▶ [Required action] Your answer is the lines from the one that has "Select the 変換対象ポート heading" through the last line of the records below, retyped exactly and alone.

▶ [Records shown]
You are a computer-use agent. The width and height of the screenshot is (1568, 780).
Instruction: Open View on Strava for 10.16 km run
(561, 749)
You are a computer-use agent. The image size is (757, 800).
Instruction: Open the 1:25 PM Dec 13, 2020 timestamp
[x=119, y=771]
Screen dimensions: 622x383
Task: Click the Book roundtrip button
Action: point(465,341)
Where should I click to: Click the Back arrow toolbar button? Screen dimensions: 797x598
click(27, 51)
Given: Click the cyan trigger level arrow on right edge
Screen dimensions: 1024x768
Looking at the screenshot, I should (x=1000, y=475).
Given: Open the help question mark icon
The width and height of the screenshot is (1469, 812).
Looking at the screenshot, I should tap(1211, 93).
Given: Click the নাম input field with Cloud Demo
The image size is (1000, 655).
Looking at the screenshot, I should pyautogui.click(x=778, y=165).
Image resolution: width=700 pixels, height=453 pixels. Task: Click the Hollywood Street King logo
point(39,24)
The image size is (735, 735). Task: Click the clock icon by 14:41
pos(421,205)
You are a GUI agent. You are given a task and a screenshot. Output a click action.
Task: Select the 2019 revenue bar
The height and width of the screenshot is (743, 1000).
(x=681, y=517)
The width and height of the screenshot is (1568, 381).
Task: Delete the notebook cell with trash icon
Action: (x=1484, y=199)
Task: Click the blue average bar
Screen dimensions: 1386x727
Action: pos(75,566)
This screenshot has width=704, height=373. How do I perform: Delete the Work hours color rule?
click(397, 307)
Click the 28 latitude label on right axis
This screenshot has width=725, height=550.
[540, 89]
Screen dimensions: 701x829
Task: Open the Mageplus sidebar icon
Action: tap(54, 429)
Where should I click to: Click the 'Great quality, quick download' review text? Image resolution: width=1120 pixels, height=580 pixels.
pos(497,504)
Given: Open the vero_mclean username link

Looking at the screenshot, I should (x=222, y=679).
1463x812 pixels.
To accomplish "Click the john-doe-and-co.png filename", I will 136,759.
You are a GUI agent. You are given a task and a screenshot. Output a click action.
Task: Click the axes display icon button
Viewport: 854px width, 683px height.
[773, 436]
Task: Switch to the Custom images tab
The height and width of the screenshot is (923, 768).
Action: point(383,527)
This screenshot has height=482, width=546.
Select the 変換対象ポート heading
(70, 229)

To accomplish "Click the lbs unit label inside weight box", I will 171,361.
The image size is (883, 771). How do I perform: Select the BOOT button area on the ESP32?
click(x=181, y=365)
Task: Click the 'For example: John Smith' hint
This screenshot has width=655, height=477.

▶ [Task answer]
Select the 変換対象ポート heading
(70, 229)

To accomplish "Click the lbs unit label inside weight box", I will 171,361.
The image size is (883, 771). How do I perform: Select the BOOT button area on the ESP32?
click(x=181, y=365)
Task: Click the 'For example: John Smith' hint
This screenshot has width=655, height=477.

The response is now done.